Reading Code as Terrain

When I enter a new codebase, I don’t read it linearly. I explore it. I have a mental model that’s less “document” and more “terrain.”

The landmarks

Entry points are trailheads. main(), request handlers, CLI commands. I start here and walk forward, seeing where the paths branch.

Core data structures are high ground. Find these early—you’ll see the whole system better from up there. In a web app, look for the database schema or the central state object. In a compiler, the AST definitions.

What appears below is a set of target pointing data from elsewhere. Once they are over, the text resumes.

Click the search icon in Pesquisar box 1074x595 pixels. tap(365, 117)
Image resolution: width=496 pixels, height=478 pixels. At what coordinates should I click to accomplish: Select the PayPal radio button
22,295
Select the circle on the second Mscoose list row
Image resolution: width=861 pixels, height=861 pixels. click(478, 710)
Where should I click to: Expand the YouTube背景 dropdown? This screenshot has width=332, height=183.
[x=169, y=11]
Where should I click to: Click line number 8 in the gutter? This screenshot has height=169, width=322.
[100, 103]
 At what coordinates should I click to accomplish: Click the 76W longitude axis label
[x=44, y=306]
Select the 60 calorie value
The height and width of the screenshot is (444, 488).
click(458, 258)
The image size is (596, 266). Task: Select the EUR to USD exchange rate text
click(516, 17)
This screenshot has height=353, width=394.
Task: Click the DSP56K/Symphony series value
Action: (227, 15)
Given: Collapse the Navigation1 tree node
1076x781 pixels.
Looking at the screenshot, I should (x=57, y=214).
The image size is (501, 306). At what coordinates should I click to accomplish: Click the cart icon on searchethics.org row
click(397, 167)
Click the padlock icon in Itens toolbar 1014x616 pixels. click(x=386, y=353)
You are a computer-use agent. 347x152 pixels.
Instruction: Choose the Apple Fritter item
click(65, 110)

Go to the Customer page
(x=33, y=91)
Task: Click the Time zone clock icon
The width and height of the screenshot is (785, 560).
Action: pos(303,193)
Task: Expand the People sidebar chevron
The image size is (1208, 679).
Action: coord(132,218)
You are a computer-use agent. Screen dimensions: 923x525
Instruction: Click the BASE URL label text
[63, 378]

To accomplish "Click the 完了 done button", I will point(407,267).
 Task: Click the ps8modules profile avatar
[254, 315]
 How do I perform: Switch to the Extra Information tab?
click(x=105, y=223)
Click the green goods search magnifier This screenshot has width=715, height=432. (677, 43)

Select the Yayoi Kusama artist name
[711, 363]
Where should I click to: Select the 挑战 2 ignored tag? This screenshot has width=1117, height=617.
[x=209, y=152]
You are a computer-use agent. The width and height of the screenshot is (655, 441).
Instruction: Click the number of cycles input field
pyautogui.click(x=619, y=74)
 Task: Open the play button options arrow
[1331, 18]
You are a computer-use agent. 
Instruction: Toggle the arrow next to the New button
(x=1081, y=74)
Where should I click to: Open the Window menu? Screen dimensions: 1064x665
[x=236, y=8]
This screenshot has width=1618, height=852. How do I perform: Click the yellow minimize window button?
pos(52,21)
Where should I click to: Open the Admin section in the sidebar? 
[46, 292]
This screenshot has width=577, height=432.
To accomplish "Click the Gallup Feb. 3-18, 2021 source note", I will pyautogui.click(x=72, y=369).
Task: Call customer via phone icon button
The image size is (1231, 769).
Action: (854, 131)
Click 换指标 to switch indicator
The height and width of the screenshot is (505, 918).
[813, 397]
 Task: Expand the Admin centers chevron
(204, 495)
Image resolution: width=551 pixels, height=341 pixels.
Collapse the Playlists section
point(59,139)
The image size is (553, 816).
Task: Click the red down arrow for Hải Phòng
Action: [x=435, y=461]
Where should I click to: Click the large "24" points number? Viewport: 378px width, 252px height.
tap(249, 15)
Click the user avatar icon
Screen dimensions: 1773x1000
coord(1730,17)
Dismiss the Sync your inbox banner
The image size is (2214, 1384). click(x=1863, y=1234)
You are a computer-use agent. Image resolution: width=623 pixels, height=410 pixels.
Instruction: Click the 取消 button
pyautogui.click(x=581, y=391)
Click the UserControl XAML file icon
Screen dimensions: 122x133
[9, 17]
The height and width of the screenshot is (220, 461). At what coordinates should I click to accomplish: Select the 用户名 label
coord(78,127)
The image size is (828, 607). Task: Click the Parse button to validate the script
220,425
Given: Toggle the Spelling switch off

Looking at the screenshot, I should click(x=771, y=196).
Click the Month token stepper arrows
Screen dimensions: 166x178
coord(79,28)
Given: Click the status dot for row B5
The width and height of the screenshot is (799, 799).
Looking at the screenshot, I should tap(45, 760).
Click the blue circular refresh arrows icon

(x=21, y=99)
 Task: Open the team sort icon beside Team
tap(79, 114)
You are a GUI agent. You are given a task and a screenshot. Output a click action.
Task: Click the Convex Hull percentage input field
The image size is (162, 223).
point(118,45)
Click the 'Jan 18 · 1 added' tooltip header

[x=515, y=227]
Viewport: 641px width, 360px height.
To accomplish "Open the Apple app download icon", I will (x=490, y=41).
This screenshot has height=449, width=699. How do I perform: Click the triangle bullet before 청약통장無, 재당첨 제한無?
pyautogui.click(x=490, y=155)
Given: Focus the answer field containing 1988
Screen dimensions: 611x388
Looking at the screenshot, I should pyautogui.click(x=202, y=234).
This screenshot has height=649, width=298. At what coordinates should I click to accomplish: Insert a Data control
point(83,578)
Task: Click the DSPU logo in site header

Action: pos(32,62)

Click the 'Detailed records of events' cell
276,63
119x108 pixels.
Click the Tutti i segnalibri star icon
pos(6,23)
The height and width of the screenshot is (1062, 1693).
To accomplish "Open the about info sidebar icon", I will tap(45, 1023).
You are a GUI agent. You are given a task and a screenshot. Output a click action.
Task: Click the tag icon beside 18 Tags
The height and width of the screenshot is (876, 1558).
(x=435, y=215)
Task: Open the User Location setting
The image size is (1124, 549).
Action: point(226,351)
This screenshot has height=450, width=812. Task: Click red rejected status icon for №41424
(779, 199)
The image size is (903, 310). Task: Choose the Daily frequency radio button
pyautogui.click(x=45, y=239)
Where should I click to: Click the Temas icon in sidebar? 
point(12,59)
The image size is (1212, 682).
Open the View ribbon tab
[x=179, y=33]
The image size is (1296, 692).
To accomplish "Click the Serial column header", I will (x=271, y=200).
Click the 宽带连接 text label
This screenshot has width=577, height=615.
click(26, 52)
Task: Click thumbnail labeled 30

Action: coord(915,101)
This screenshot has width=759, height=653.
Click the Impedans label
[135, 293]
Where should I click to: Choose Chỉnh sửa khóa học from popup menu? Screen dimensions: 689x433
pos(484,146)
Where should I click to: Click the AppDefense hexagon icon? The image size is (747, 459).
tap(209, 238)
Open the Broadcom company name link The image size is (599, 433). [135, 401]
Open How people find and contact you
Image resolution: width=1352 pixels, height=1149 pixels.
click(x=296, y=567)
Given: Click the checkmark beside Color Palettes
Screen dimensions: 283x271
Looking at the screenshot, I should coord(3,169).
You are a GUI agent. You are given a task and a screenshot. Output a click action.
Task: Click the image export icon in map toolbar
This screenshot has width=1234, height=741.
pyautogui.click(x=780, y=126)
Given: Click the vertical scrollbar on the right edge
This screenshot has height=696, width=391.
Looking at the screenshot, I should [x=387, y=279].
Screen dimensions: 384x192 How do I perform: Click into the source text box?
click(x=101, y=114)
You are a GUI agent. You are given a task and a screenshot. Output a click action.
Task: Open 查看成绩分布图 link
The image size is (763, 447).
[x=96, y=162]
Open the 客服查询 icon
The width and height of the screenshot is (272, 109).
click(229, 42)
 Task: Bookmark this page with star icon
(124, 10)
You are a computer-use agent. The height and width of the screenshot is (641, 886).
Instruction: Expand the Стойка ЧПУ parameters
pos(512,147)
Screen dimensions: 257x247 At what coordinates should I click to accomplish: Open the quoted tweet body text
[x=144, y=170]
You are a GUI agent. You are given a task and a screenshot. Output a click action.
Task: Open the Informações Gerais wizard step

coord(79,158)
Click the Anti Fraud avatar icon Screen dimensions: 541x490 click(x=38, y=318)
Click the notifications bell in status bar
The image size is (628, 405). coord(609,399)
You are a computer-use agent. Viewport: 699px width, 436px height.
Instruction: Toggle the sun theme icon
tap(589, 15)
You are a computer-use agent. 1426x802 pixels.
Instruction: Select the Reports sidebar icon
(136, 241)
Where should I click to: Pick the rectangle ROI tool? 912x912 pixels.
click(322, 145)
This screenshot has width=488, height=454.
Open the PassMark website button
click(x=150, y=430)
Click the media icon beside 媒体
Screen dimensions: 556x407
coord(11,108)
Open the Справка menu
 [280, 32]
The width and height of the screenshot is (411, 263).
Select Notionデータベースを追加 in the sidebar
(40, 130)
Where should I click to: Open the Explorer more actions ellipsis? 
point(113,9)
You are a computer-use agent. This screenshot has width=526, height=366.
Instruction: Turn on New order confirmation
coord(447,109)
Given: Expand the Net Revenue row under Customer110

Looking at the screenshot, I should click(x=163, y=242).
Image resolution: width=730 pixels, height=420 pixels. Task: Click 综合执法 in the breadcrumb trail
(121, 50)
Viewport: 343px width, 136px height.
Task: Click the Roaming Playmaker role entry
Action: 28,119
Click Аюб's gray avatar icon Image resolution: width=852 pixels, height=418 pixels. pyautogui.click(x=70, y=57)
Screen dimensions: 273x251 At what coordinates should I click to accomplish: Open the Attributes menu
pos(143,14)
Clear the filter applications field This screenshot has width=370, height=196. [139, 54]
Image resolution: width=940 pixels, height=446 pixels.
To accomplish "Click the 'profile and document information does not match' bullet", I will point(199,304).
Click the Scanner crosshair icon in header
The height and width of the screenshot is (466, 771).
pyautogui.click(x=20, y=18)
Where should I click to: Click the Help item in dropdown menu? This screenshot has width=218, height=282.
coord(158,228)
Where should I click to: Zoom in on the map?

Utility modules are the lowlands, dense and hard to traverse. String formatters, HTTP wrappers, validation helpers. Important, but don’t camp here. Pass through, note the capabilities, move on.

Test files are annotated maps. They show you which paths matter, what the expected behavior looks like at specific coordinates.

The technique

I keep a file open called terrain.md. As I explore, I make notes:

- `src/engine.rs` — Main loop, owns the event queue
- `src/parser/` — Entry at `mod.rs`, branches by token type
- `src/utils.rs` — Skip for now, contains helpers

When I get lost, I return to the trailhead and try a different branch. Eventually the map fills in.

Why this works

Codebases are designed, not written. The design has geography—hills of abstraction, rivers of data flow, bridges between modules. Reading spatially respects that structure. You don’t memorize every tree; you learn the landscape.